MARSEILLE : Du théâtre revenu à l'essentiel: avec «Amours (2)», présenté en avant-première ce week-end à Marseille, Joël Pommerat poursuit, hors les murs de la prison mais dans une économie de moyens intacte, le travail engagé depuis 2014 avec des détenus purgeant de longues peines.

Après une première version d'«Amours» créée en 2019, c'est le quatrième spectacle monté par le très plébiscité metteur en scène et sa compagnie Louis Brouillard avec un petit groupe de détenus de la maison centrale d'Arles (Bouches-du-Rhône).

Dans une petite salle aux allures d'entrepôt de la Friche de la Belle de Mai, pôle culturel marseillais, l'espace scénique est délimité par une quarantaine de chaises en plastique disposées en U sur lesquelles se serrent les spectateurs, masques FFP2 vissés aux oreilles.

«Tu sais, si je ne t'avais pas imposé ma loi, c'est toi qui me l'aurais imposée», lance, à brûle-pourpoint, un père à son fils. «Tu m'as terrorisé toute mon enfance, toute mon adolescence, toute ma jeunesse. J'ai peur de toi», lui répond ce dernier.

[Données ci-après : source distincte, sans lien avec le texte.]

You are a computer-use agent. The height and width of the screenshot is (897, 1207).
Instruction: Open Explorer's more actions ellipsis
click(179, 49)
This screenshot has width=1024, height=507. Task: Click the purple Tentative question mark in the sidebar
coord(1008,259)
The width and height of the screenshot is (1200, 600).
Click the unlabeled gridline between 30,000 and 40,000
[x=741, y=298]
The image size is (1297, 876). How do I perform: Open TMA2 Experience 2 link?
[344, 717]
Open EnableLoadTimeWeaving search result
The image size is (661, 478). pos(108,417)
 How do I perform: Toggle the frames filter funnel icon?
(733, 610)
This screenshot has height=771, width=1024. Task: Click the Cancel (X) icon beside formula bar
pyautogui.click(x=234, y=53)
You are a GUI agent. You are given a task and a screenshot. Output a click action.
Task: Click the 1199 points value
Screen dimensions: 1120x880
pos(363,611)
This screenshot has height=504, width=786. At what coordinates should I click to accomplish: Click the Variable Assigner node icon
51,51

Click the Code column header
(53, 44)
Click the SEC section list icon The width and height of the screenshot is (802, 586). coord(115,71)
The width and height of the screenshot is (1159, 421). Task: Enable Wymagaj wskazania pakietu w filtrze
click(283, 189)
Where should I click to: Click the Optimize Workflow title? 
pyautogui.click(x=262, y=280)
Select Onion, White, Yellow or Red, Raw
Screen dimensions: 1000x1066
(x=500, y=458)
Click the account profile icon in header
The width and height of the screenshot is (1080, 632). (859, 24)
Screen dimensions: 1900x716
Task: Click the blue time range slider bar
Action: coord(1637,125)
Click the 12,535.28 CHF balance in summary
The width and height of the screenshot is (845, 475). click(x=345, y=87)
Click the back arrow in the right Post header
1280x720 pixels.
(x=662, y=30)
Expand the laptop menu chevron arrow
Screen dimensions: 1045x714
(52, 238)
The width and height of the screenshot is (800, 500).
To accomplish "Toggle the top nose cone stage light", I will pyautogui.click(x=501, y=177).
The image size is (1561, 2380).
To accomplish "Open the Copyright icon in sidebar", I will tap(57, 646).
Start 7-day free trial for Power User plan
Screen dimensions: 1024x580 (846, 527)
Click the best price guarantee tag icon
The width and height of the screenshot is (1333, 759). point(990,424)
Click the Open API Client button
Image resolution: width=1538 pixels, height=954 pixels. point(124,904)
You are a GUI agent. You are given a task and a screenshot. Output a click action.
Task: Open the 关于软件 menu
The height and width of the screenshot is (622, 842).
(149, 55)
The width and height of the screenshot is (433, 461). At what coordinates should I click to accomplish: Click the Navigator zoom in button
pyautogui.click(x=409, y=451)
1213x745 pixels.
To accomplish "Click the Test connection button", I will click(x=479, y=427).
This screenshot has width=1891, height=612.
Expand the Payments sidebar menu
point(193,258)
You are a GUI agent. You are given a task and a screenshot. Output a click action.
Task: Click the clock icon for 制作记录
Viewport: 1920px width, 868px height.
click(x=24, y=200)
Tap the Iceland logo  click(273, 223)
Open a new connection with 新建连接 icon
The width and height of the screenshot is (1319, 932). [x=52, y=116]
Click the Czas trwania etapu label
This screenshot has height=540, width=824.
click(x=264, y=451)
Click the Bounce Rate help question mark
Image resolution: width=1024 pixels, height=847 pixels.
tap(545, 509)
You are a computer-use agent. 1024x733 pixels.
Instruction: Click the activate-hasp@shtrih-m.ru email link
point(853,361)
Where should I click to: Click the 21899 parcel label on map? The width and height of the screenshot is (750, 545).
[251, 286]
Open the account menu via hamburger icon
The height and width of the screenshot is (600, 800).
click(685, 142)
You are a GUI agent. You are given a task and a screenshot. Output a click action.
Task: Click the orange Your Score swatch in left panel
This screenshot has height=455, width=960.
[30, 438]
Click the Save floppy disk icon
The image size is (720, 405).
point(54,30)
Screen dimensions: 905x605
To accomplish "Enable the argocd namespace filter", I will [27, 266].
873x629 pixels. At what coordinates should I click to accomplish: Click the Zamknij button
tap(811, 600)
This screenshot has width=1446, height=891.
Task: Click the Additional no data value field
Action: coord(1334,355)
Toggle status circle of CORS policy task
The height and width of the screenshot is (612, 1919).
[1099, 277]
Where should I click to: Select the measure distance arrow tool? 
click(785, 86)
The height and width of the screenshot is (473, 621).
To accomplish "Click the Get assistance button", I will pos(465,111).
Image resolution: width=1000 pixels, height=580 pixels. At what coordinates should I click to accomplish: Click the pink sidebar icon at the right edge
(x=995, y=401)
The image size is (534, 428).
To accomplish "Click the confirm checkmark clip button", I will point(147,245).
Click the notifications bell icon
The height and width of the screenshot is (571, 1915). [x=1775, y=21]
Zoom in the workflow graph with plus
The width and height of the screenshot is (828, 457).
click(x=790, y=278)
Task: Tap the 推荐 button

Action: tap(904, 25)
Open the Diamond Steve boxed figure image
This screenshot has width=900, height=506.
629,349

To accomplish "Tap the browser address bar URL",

Des chaises pour tout accessoire, un simple interrupteur rythmant la succession des scènes en guise d'éclairage et, tenant lieu d'horizon, une seconde pièce hors-champ qui devient comme un espace de fuite pour les personnages et d'où émanent bruits de coups ou sons d'ébats.

Tentation de l'amour de jeunesse croisé par hasard, couple en mal d'enfant, amitié mise à mal par un souvenir: les pathologies de l'amour se déclinent en une série de saynètes dans lesquelles les mots pesés et incisifs de Joël Pommerat tiennent, avec leurs interprètes saisissants de justesse, le premier rôle.

Un dépouillement d'abord dicté par les contraintes logistiques inhérentes à la détention après deux précédents spectacles, «Désordre d'un futur passé» en 2015 et «Marius» en 2017, qui étaient «extrêmement ambitieux et lourds sur un plan technique», explique Joël Pommerat.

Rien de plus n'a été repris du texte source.